== Brief ==
An acceptable answer repeats exactly the line containing "You are a GUI" and all lines that follow it in the listing below, and it includes no pictures.

== Working data ==

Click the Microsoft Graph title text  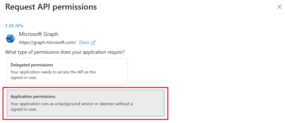point(39,34)
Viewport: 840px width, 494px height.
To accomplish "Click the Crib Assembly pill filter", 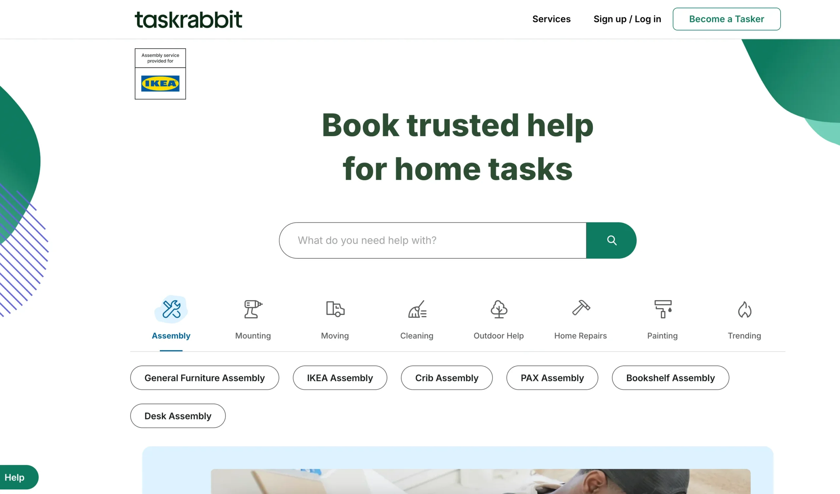I will [x=447, y=378].
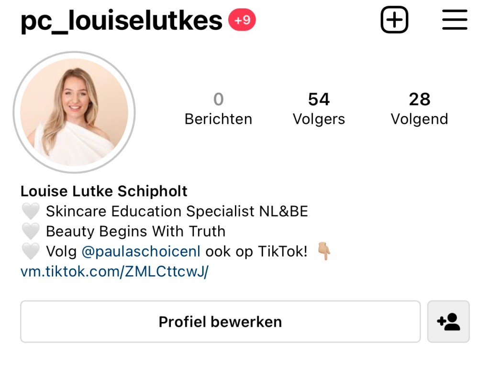490x365 pixels.
Task: Open the pc_louiselutkes account switcher
Action: (x=122, y=21)
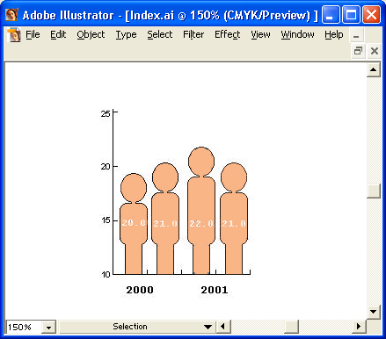This screenshot has height=339, width=386.
Task: Open the zoom level dropdown arrow
Action: tap(48, 328)
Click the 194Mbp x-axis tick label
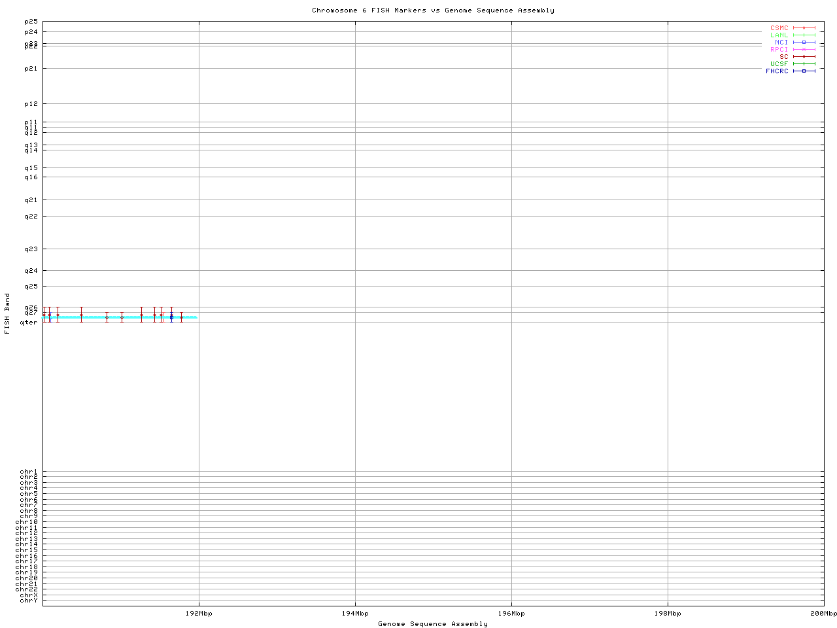837x628 pixels. coord(355,614)
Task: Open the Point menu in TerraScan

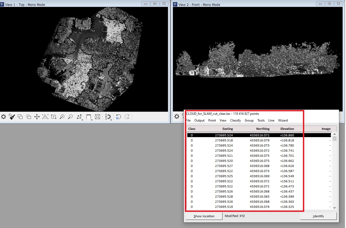Action: (212, 120)
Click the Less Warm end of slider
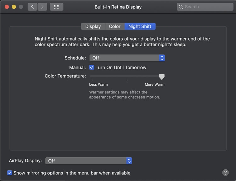236x181 pixels. point(90,76)
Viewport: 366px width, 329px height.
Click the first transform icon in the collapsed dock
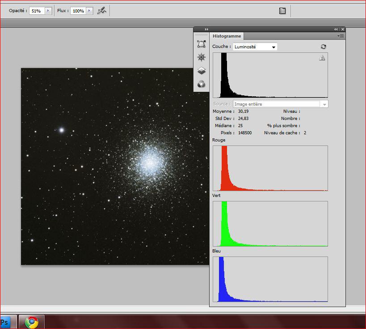202,44
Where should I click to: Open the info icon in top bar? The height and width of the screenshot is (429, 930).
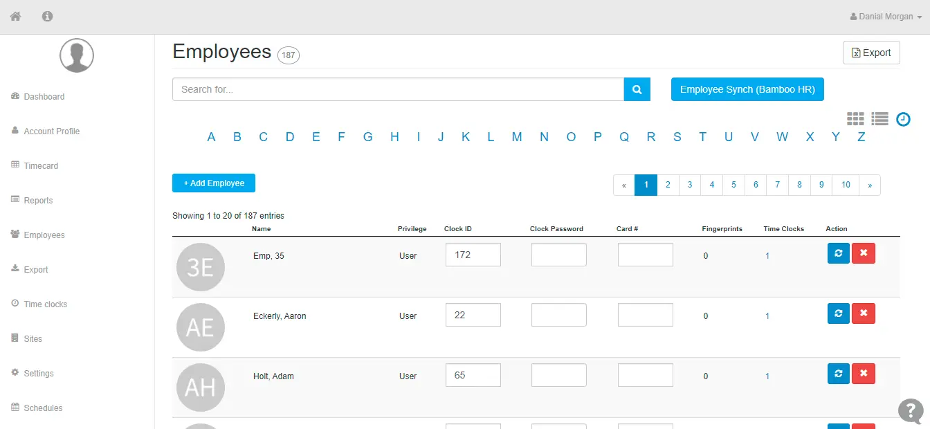point(47,16)
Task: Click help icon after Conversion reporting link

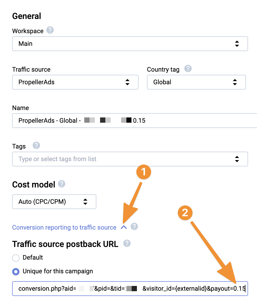Action: click(x=134, y=226)
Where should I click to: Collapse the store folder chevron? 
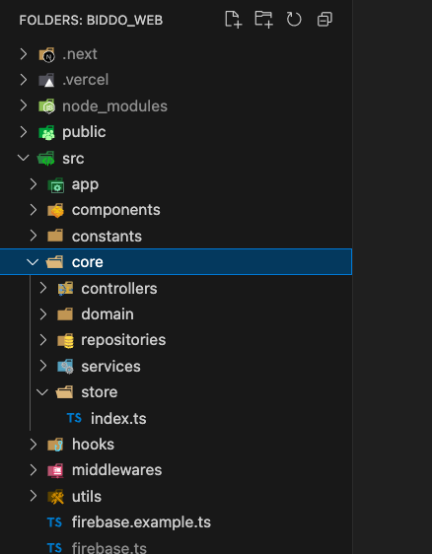[x=42, y=391]
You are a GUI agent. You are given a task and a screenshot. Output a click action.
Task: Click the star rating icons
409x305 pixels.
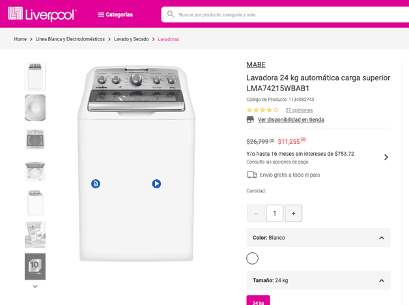tap(262, 110)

== Task result ==
You are a GUI agent. You are given a task and a screenshot. Output a click action.
Task: Click the star rating icons
409x305 pixels.
tap(262, 110)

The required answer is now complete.